• [TASK TO COMPLETE]:
Which lines, copied word for word, run from the line with "Given: Open Instagram sidebar panel" to the line with "click(46, 147)" in the items below, both of those lines included?

• [GIVEN DATA]:
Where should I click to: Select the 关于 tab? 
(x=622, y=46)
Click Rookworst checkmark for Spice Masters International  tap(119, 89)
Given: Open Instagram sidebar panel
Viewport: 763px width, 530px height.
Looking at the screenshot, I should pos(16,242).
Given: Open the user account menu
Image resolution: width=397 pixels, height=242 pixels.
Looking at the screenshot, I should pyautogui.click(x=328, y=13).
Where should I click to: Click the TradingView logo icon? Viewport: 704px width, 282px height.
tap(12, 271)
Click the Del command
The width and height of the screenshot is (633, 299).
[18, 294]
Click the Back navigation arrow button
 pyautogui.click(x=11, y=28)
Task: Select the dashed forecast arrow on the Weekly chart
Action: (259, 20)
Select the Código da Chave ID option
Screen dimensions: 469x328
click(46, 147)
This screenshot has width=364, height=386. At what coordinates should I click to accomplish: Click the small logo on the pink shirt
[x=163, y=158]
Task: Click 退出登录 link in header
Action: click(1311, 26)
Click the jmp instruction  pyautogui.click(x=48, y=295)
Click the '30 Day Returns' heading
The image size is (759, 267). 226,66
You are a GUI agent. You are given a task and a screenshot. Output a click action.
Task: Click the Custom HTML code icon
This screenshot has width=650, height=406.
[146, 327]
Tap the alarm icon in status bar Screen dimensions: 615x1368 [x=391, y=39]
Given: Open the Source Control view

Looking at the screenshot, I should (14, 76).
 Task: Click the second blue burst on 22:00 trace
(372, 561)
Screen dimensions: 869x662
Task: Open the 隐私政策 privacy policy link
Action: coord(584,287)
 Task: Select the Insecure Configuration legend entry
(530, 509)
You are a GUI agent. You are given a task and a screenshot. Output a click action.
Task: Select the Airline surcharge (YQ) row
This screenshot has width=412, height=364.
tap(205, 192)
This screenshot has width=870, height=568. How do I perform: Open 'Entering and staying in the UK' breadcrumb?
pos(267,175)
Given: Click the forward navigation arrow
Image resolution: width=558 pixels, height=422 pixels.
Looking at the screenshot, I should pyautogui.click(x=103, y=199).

• [THE RESPONSE]:
Given: Open Instagram sidebar panel
Viewport: 763px width, 530px height.
Looking at the screenshot, I should pos(16,242).
Given: Open the user account menu
Image resolution: width=397 pixels, height=242 pixels.
Looking at the screenshot, I should pyautogui.click(x=328, y=13).
Where should I click to: Click the TradingView logo icon? Viewport: 704px width, 282px height.
tap(12, 271)
Click the Del command
The width and height of the screenshot is (633, 299).
[18, 294]
Click the Back navigation arrow button
 pyautogui.click(x=11, y=28)
Task: Select the dashed forecast arrow on the Weekly chart
Action: (259, 20)
Select the Código da Chave ID option
Screen dimensions: 469x328
click(46, 147)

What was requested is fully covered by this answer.